When I try to put back "Full Control" it gives me a weird error message that reads like this:

An error occured while applying security
information to:

Z:\100 Run All Dark Magic.tmdx

The Media is write protected

Now.. that kinda terrifies me, because
I have no idea what that means, I have no
such directory on my hard drive. What does
it mean? 🙁

Any help appreciated as I'm pretty scared at this point.. 🙁
 
Solution
Alright, new method. open the CMD window as before and put in the following commands respectively. (data may be lost, so since its read only, copy the data in it to somewhere else)
  • diskpart
  • list disk
  • sel disk <your disk with the problem's number>
  • attributes disk clear readonly
*no high hopes in this working, but worth a shot*
So.. what do you guys think caused this?
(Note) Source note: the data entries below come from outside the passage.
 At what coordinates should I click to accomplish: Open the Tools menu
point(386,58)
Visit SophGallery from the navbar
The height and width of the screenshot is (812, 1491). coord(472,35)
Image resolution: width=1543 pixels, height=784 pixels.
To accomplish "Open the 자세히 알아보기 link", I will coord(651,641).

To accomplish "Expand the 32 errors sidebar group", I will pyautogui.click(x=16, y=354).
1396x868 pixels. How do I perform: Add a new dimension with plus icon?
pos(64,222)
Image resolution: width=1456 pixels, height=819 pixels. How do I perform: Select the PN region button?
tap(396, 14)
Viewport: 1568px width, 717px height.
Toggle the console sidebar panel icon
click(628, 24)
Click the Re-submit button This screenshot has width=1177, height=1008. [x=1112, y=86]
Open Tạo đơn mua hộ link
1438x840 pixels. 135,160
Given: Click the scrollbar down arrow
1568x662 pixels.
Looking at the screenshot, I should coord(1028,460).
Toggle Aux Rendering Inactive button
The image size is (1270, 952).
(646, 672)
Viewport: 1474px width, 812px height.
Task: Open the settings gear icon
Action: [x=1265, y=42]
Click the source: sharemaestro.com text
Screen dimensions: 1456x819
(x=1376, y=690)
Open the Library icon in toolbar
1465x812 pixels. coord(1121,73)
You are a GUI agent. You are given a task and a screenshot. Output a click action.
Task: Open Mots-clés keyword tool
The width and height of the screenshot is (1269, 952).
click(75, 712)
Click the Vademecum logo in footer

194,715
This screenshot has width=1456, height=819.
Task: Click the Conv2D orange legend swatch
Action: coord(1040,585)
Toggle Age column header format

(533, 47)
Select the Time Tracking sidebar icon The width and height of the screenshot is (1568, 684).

One of these recovery programs just locked down my SSD without telling me? (because it sure didn't tell me anything of that kind.)
I imagine this was likely a feature of one of the recovery programs you used, and it's probable that whichever utility locked it down may also include the ability to unlock it. The reason you might want a drive put into read-only mode when recovering files from it is that any writes to the drive could potentially overwrite the deleted files that you are trying to recover. So you ideally don't want the operating system or other software writing anything to the drive until you have your files back.